Subject: Re: [PATCH 2/3] kernel: better document the use_mm/unuse_mm API contract

On Thu, Apr 16, 2020 at 07:31:57AM +0200, Christoph Hellwig wrote:
> Switch the function documentation to kerneldoc comments, and add
> WARN_ON_ONCE asserts that the calling thread is a kernel thread and
> does not have ->mm set (or has ->mm set in the case of unuse_mm).
>
> Also give the functions a kthread_ prefix to better document the
> use case.
>
> Signed-off-by: Christoph Hellwig <[email protected]>
> Acked-by: Felix Kuehling <[email protected]>

Acked-by: Greg Kroah-Hartman <[email protected]> [usb]

2020-04-17 03:19:49

by Matthew Wilcox

[permalink] [raw]

Subject: Re: improve use_mm / unuse_mm v2

On Thu, Apr 16, 2020 at 07:31:55AM +0200, Christoph Hellwig wrote:
> this series improves the use_mm / unuse_mm interface by better
> documenting the assumptions, and my taking the set_fs manipulations
> spread over the callers into the core API.

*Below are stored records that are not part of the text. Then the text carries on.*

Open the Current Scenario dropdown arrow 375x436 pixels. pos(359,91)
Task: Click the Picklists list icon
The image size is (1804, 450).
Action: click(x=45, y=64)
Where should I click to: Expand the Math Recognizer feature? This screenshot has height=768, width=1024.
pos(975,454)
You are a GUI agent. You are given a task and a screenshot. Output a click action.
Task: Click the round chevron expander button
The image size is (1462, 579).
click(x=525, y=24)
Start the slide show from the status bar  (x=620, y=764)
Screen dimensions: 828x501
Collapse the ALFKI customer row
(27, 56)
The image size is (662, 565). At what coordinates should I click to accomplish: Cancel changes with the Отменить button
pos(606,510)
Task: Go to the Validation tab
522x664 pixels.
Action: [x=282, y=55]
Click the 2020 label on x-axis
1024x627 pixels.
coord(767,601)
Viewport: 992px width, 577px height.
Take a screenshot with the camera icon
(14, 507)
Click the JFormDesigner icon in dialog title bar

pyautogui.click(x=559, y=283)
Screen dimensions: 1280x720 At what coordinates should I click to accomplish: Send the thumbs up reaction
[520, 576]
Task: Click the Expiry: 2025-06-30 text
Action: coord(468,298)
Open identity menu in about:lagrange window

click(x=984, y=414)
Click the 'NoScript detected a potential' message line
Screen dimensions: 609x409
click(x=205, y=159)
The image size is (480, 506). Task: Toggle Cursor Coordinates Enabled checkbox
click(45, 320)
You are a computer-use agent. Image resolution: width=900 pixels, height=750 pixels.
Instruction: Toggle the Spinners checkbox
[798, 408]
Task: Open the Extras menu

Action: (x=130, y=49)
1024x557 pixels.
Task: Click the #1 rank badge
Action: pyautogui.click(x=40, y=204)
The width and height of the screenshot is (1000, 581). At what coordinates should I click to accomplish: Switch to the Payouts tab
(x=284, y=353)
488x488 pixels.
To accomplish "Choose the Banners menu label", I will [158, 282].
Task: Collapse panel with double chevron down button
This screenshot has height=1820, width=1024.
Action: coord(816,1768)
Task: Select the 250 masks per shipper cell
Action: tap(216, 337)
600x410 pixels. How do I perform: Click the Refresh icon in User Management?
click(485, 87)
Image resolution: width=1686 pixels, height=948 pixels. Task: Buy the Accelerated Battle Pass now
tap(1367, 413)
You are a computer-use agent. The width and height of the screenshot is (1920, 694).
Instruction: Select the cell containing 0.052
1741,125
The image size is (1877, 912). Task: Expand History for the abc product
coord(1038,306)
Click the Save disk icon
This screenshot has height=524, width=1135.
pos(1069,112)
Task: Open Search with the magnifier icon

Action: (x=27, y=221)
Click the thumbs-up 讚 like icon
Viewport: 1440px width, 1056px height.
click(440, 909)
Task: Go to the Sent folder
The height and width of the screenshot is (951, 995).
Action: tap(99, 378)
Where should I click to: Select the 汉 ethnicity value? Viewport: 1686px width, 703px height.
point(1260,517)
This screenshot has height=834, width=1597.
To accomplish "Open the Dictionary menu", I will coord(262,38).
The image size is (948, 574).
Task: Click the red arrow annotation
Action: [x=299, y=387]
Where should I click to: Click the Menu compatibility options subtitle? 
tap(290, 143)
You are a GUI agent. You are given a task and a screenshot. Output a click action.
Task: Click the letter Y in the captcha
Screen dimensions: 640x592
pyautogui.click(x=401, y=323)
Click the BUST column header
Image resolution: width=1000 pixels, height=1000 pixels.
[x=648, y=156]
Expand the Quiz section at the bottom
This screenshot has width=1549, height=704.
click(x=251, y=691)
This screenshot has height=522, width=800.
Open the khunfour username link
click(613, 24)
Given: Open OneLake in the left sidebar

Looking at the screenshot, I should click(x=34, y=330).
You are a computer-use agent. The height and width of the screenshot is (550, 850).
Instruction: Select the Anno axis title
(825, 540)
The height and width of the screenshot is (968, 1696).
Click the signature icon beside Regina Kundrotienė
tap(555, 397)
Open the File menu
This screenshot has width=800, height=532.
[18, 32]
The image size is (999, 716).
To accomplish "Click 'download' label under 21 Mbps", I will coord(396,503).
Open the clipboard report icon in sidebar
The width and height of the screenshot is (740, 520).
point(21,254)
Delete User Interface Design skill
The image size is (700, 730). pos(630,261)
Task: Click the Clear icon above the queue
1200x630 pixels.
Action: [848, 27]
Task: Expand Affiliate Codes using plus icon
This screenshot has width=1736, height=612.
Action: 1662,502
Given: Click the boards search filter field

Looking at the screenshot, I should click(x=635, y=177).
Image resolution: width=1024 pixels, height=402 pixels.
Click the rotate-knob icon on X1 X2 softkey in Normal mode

I appreciate all the work you're doing here.

Do you have plans to introduce a better-named API than set_fs() / get_fs()?

Also, having set_fs() return the previous value of 'fs' would simplify
a lot of the callers.

2020-04-17 06:34:32

by Christoph Hellwig

[permalink] [raw]

Subject: Re: improve use_mm / unuse_mm v2

On Thu, Apr 16, 2020 at 08:17:44PM -0700, Matthew Wilcox wrote:
> On Thu, Apr 16, 2020 at 07:31:55AM +0200, Christoph Hellwig wrote:
> > this series improves the use_mm / unuse_mm interface by better
> > documenting the assumptions, and my taking the set_fs manipulations
> > spread over the callers into the core API.
>
> I appreciate all the work you're doing here.
>
> Do you have plans to introduce a better-named API than set_fs() / get_fs()?

Eventually. For now I just plan to kill as many as possible.

> Also, having set_fs() return the previous value of 'fs' would simplify
> a lot of the callers.

One thing that should go relatively soon is the need to store the
previous value because we'll have so few callers left that we know we can't
recurse. We should be able to get there around 5.9 / 5.10.

2020-04-17 14:29:24

by Jens Axboe

[permalink] [raw]

Subject: Re: improve use_mm / unuse_mm v2

On 4/15/20 11:31 PM, Christoph Hellwig wrote:
> Hi all,
>
> this series improves the use_mm / unuse_mm interface by better
> documenting the assumptions, and my taking the set_fs manipulations
> spread over the callers into the core API.
>
> Changes since v1:
> - drop a few patches
> - fix a comment typo
> - cover the newly merged use_mm/unuse_mm caller in vfio

You can add my reviewed-by/tested-by to the patches, passes the
io_uring regression tests.

--
Jens Axboe